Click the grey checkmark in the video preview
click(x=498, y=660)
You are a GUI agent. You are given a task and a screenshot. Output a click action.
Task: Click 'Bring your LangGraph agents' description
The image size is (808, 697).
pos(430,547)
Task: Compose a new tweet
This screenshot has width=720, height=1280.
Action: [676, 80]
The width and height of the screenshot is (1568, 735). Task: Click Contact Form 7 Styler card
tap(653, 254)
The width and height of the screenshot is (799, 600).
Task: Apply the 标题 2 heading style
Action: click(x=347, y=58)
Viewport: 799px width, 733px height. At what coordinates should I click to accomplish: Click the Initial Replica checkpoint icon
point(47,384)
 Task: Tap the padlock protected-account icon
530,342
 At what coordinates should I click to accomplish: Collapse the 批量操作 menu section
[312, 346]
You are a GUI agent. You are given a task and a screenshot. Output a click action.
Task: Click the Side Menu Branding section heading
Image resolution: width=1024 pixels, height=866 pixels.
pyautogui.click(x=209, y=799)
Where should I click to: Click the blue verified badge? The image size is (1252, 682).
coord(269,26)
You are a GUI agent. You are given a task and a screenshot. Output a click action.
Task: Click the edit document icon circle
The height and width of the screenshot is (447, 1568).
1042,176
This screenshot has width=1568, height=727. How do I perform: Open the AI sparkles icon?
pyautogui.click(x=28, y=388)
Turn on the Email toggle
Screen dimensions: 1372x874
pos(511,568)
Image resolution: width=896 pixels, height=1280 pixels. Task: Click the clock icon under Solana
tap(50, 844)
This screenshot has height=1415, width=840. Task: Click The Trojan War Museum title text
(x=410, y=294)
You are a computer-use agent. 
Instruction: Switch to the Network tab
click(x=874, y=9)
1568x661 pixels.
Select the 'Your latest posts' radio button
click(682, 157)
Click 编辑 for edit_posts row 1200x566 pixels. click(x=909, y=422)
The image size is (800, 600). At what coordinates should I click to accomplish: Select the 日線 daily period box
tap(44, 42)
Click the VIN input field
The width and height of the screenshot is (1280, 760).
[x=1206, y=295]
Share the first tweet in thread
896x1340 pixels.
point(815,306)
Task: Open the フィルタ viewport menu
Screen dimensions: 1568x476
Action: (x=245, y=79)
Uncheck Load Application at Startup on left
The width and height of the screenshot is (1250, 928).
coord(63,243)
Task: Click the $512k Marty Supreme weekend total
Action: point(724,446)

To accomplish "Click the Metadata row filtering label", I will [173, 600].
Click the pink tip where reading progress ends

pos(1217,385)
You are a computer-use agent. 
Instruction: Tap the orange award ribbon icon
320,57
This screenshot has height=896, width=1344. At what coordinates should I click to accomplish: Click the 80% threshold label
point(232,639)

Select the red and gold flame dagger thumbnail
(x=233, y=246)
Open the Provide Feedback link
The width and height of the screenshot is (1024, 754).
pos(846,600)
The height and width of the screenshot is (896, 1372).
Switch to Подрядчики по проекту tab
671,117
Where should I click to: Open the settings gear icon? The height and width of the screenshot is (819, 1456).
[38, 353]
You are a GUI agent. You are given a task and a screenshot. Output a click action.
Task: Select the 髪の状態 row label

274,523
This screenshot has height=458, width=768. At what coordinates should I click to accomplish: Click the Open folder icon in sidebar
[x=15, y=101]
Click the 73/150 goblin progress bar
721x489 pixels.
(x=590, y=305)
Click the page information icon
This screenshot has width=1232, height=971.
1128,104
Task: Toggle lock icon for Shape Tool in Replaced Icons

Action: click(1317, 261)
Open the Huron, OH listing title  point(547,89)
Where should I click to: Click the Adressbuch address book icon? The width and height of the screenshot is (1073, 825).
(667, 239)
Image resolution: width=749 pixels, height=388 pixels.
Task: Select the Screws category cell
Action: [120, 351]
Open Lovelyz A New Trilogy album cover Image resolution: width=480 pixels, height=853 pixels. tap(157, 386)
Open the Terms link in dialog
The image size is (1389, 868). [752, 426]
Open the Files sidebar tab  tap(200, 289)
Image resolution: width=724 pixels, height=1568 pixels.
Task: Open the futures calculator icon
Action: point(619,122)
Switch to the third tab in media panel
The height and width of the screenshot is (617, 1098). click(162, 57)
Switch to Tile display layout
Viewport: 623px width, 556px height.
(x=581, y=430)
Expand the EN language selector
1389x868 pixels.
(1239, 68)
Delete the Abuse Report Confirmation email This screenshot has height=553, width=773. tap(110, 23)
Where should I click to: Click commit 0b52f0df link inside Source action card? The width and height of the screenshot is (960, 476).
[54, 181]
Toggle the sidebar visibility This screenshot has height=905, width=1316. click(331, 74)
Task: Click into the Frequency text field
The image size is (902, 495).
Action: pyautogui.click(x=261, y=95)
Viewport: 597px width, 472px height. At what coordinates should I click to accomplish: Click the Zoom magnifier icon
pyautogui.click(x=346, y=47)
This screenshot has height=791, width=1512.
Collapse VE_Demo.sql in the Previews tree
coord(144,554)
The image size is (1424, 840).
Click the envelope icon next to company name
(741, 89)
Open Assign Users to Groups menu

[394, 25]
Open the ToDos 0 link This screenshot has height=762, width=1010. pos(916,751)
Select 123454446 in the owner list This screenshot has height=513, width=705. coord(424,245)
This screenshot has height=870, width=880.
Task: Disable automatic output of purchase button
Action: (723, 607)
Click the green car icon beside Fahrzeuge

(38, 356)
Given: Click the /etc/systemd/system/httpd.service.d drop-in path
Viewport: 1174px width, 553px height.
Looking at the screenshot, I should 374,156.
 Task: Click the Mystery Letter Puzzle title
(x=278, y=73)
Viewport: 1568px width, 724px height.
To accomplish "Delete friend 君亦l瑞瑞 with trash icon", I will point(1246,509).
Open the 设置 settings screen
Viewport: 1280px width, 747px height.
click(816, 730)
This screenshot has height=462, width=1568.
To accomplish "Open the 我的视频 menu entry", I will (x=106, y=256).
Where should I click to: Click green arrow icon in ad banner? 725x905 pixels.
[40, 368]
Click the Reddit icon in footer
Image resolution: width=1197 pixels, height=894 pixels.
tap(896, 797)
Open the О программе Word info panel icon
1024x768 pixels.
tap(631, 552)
* * *
__Requirements__
Copy every record above word for word, line by line, without changing anything.

__Solution__
Click the grey checkmark in the video preview
click(x=498, y=660)
You are a GUI agent. You are given a task and a screenshot. Output a click action.
Task: Click 'Bring your LangGraph agents' description
The image size is (808, 697).
pos(430,547)
Task: Compose a new tweet
This screenshot has width=720, height=1280.
Action: [676, 80]
The width and height of the screenshot is (1568, 735). Task: Click Contact Form 7 Styler card
tap(653, 254)
The width and height of the screenshot is (799, 600).
Task: Apply the 标题 2 heading style
Action: click(x=347, y=58)
Viewport: 799px width, 733px height. At what coordinates should I click to accomplish: Click the Initial Replica checkpoint icon
point(47,384)
 Task: Tap the padlock protected-account icon
530,342
 At what coordinates should I click to accomplish: Collapse the 批量操作 menu section
[312, 346]
You are a GUI agent. You are given a task and a screenshot. Output a click action.
Task: Click the Side Menu Branding section heading
Image resolution: width=1024 pixels, height=866 pixels.
pyautogui.click(x=209, y=799)
Where should I click to: Click the blue verified badge? The image size is (1252, 682).
coord(269,26)
You are a GUI agent. You are given a task and a screenshot. Output a click action.
Task: Click the edit document icon circle
The height and width of the screenshot is (447, 1568).
1042,176
This screenshot has width=1568, height=727. How do I perform: Open the AI sparkles icon?
pyautogui.click(x=28, y=388)
Turn on the Email toggle
Screen dimensions: 1372x874
pos(511,568)
Image resolution: width=896 pixels, height=1280 pixels. Task: Click the clock icon under Solana
tap(50, 844)
This screenshot has height=1415, width=840. Task: Click The Trojan War Museum title text
(x=410, y=294)
You are a computer-use agent. 
Instruction: Switch to the Network tab
click(x=874, y=9)
1568x661 pixels.
Select the 'Your latest posts' radio button
click(682, 157)
Click 编辑 for edit_posts row 1200x566 pixels. click(x=909, y=422)
The image size is (800, 600). At what coordinates should I click to accomplish: Select the 日線 daily period box
tap(44, 42)
Click the VIN input field
The width and height of the screenshot is (1280, 760).
[x=1206, y=295]
Share the first tweet in thread
896x1340 pixels.
point(815,306)
Task: Open the フィルタ viewport menu
Screen dimensions: 1568x476
Action: (x=245, y=79)
Uncheck Load Application at Startup on left
The width and height of the screenshot is (1250, 928).
coord(63,243)
Task: Click the $512k Marty Supreme weekend total
Action: point(724,446)

To accomplish "Click the Metadata row filtering label", I will [173, 600].
Click the pink tip where reading progress ends

pos(1217,385)
You are a computer-use agent. 
Instruction: Tap the orange award ribbon icon
320,57
This screenshot has height=896, width=1344. At what coordinates should I click to accomplish: Click the 80% threshold label
point(232,639)

Select the red and gold flame dagger thumbnail
(x=233, y=246)
Open the Provide Feedback link
The width and height of the screenshot is (1024, 754).
pos(846,600)
The height and width of the screenshot is (896, 1372).
Switch to Подрядчики по проекту tab
671,117
Where should I click to: Open the settings gear icon? The height and width of the screenshot is (819, 1456).
[38, 353]
You are a GUI agent. You are given a task and a screenshot. Output a click action.
Task: Select the 髪の状態 row label

274,523
This screenshot has height=458, width=768. At what coordinates should I click to accomplish: Click the Open folder icon in sidebar
[x=15, y=101]
Click the 73/150 goblin progress bar
721x489 pixels.
(x=590, y=305)
Click the page information icon
This screenshot has width=1232, height=971.
1128,104
Task: Toggle lock icon for Shape Tool in Replaced Icons

Action: click(1317, 261)
Open the Huron, OH listing title  point(547,89)
Where should I click to: Click the Adressbuch address book icon? The width and height of the screenshot is (1073, 825).
(667, 239)
Image resolution: width=749 pixels, height=388 pixels.
Task: Select the Screws category cell
Action: [120, 351]
Open Lovelyz A New Trilogy album cover Image resolution: width=480 pixels, height=853 pixels. tap(157, 386)
Open the Terms link in dialog
The image size is (1389, 868). [752, 426]
Open the Files sidebar tab  tap(200, 289)
Image resolution: width=724 pixels, height=1568 pixels.
Task: Open the futures calculator icon
Action: point(619,122)
Switch to the third tab in media panel
The height and width of the screenshot is (617, 1098). click(162, 57)
Switch to Tile display layout
Viewport: 623px width, 556px height.
(x=581, y=430)
Expand the EN language selector
1389x868 pixels.
(1239, 68)
Delete the Abuse Report Confirmation email This screenshot has height=553, width=773. tap(110, 23)
Where should I click to: Click commit 0b52f0df link inside Source action card? The width and height of the screenshot is (960, 476).
[54, 181]
Toggle the sidebar visibility This screenshot has height=905, width=1316. click(331, 74)
Task: Click into the Frequency text field
The image size is (902, 495).
Action: pyautogui.click(x=261, y=95)
Viewport: 597px width, 472px height. At what coordinates should I click to accomplish: Click the Zoom magnifier icon
pyautogui.click(x=346, y=47)
This screenshot has height=791, width=1512.
Collapse VE_Demo.sql in the Previews tree
coord(144,554)
The image size is (1424, 840).
Click the envelope icon next to company name
(741, 89)
Open Assign Users to Groups menu

[394, 25]
Open the ToDos 0 link This screenshot has height=762, width=1010. pos(916,751)
Select 123454446 in the owner list This screenshot has height=513, width=705. coord(424,245)
This screenshot has height=870, width=880.
Task: Disable automatic output of purchase button
Action: (723, 607)
Click the green car icon beside Fahrzeuge

(38, 356)
Given: Click the /etc/systemd/system/httpd.service.d drop-in path
Viewport: 1174px width, 553px height.
Looking at the screenshot, I should 374,156.
 Task: Click the Mystery Letter Puzzle title
(x=278, y=73)
Viewport: 1568px width, 724px height.
To accomplish "Delete friend 君亦l瑞瑞 with trash icon", I will point(1246,509).
Open the 设置 settings screen
Viewport: 1280px width, 747px height.
click(816, 730)
This screenshot has height=462, width=1568.
To accomplish "Open the 我的视频 menu entry", I will (x=106, y=256).
Where should I click to: Click green arrow icon in ad banner? 725x905 pixels.
[40, 368]
Click the Reddit icon in footer
Image resolution: width=1197 pixels, height=894 pixels.
tap(896, 797)
Open the О программе Word info panel icon
1024x768 pixels.
tap(631, 552)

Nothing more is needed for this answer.